## Information given:
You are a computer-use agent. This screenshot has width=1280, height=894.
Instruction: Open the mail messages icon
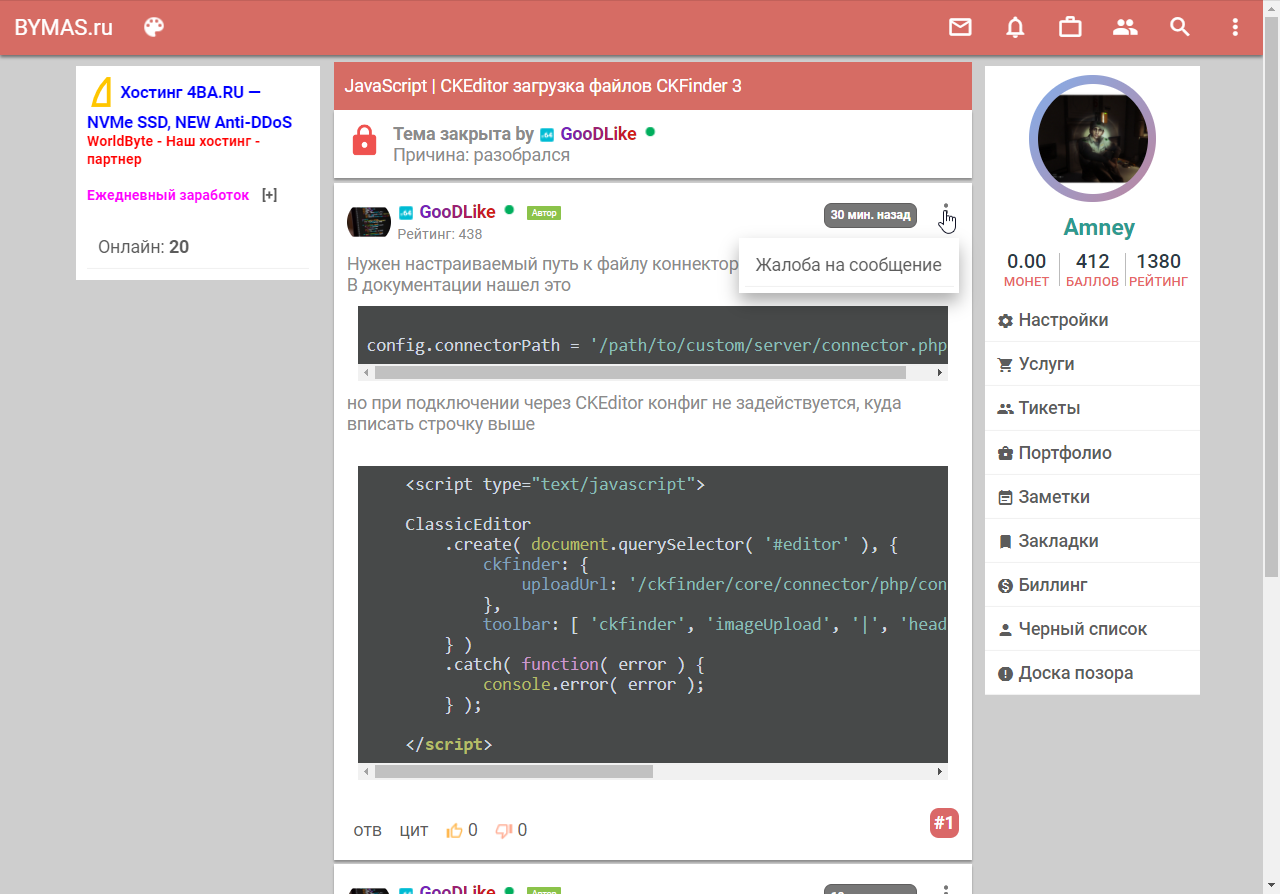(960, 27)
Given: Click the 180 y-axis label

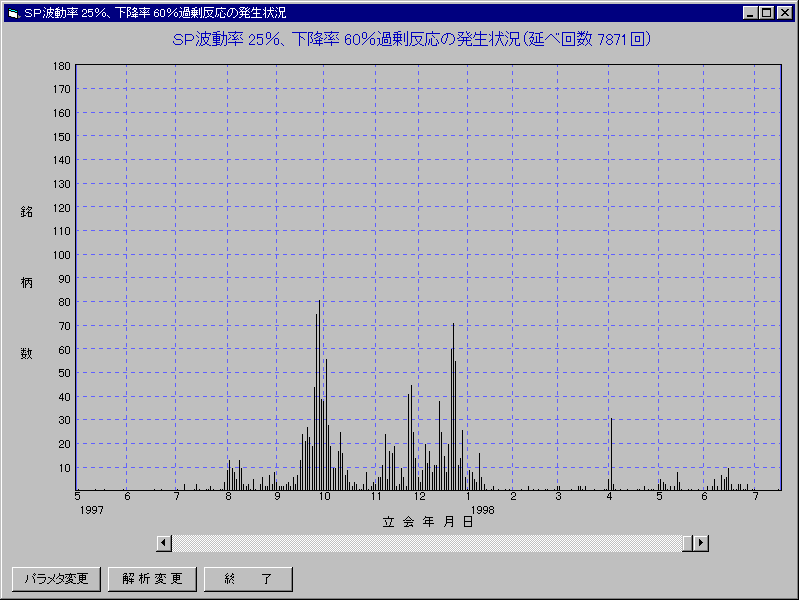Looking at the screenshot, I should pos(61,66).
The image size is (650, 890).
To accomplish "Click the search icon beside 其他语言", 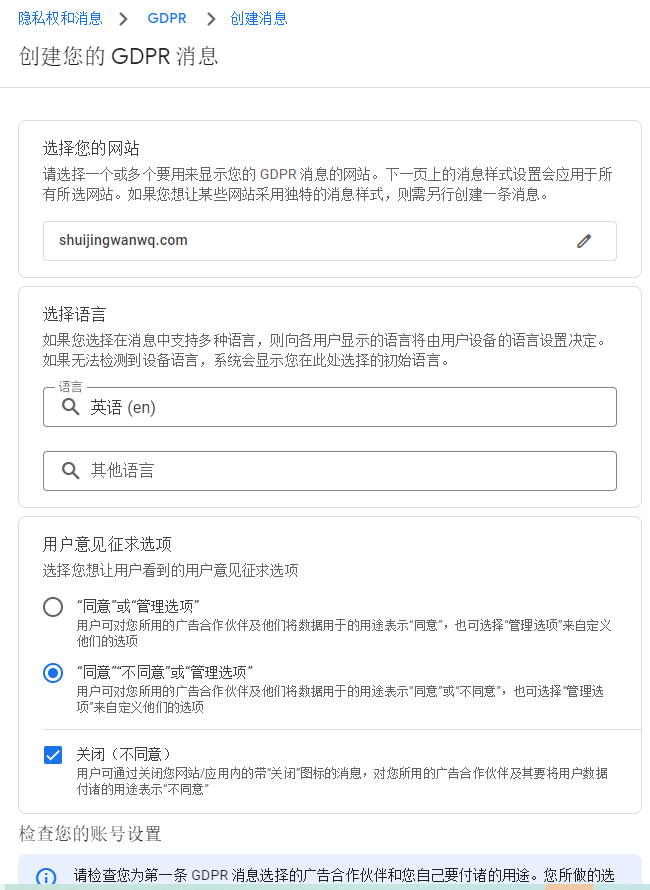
* * *
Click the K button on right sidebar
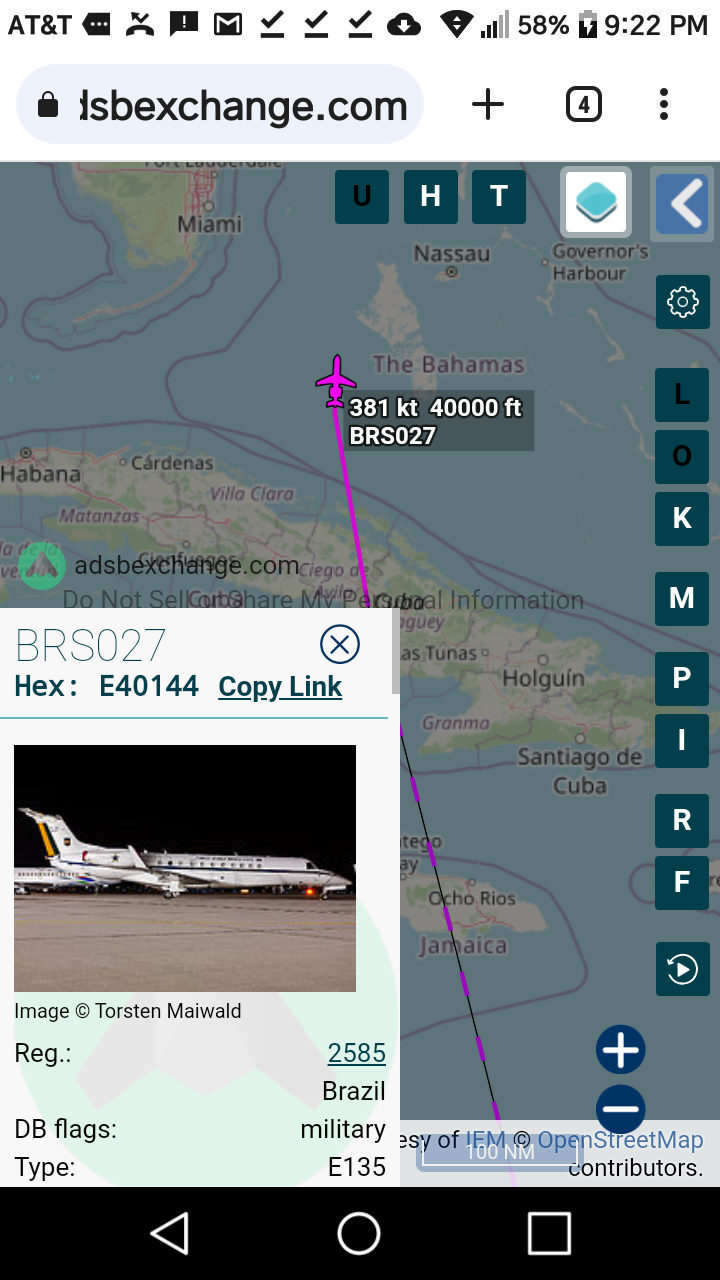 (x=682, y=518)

## Problem to work on:
Repeat the lines above exactly, beginning with the one containing "You are a computer-use" and finishing with the one containing "The image size is (650, 890).". No pictures belong in the copy.

## Reply:
You are a computer-use agent. This screenshot has width=1280, height=894.
Instruction: Open the mail messages icon
(960, 27)
Given: Click the 180 y-axis label

Looking at the screenshot, I should pos(61,66).
The image size is (650, 890).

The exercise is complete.